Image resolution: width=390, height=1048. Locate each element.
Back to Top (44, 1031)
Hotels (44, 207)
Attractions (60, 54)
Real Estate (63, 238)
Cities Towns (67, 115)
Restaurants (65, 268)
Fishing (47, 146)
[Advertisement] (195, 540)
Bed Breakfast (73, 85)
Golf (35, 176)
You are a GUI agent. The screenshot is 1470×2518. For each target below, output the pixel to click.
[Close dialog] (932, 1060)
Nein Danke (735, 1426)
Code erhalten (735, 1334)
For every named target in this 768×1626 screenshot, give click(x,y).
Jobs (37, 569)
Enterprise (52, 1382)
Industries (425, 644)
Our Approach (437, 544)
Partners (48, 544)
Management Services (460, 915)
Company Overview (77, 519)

- **Problem requirements**:
Which lines belong in the answer? Exactly those from the first line of the entries through the line holding "[Close dialog] (932, 1060)", inclusive, copied unchanged.

- **Solution below**:
Image resolution: width=390, height=1048. Locate each element.
Back to Top (44, 1031)
Hotels (44, 207)
Attractions (60, 54)
Real Estate (63, 238)
Cities Towns (67, 115)
Restaurants (65, 268)
Fishing (47, 146)
[Advertisement] (195, 540)
Bed Breakfast (73, 85)
Golf (35, 176)
You are a GUI agent. The screenshot is 1470×2518. For each target below, output the pixel to click.
[Close dialog] (932, 1060)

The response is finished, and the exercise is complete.